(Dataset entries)
+---+

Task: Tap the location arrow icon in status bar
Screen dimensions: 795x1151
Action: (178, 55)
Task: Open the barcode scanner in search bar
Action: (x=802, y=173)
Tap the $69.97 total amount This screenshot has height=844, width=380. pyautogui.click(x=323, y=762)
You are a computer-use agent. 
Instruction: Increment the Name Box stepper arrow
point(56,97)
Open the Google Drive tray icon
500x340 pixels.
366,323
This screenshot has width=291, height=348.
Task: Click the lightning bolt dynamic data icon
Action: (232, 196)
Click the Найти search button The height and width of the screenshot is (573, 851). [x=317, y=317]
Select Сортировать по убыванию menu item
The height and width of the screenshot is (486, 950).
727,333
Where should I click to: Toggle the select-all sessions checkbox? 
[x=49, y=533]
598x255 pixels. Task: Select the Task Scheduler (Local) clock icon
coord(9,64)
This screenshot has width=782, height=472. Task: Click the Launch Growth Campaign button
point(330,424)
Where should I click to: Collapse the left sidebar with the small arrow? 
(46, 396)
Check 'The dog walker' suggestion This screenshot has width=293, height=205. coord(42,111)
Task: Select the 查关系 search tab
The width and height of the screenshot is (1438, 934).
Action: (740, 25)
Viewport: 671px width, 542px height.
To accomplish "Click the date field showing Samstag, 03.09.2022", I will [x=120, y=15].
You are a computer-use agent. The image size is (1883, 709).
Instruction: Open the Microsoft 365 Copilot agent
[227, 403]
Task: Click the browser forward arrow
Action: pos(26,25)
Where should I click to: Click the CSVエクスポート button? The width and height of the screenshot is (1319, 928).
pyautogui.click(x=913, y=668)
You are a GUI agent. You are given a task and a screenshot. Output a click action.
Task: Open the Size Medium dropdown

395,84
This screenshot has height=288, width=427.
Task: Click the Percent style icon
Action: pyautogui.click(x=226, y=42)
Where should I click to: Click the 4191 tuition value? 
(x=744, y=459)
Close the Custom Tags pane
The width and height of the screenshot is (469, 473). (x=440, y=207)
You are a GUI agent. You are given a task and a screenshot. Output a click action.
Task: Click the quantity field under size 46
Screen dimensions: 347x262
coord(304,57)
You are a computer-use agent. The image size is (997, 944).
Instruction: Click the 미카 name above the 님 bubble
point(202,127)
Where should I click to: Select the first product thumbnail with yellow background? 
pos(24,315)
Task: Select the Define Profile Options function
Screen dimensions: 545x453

+---+

▶ [What is needed]:
Starting at the line that holds "Screen dimensions: 347x262", retype each line exactly through the end of the entries, both ends included.

▶ [Solution for this exercise]:
Screen dimensions: 347x262
coord(304,57)
You are a computer-use agent. The image size is (997, 944).
Instruction: Click the 미카 name above the 님 bubble
point(202,127)
Where should I click to: Select the first product thumbnail with yellow background? 
pos(24,315)
Task: Select the Define Profile Options function
Screen dimensions: 545x453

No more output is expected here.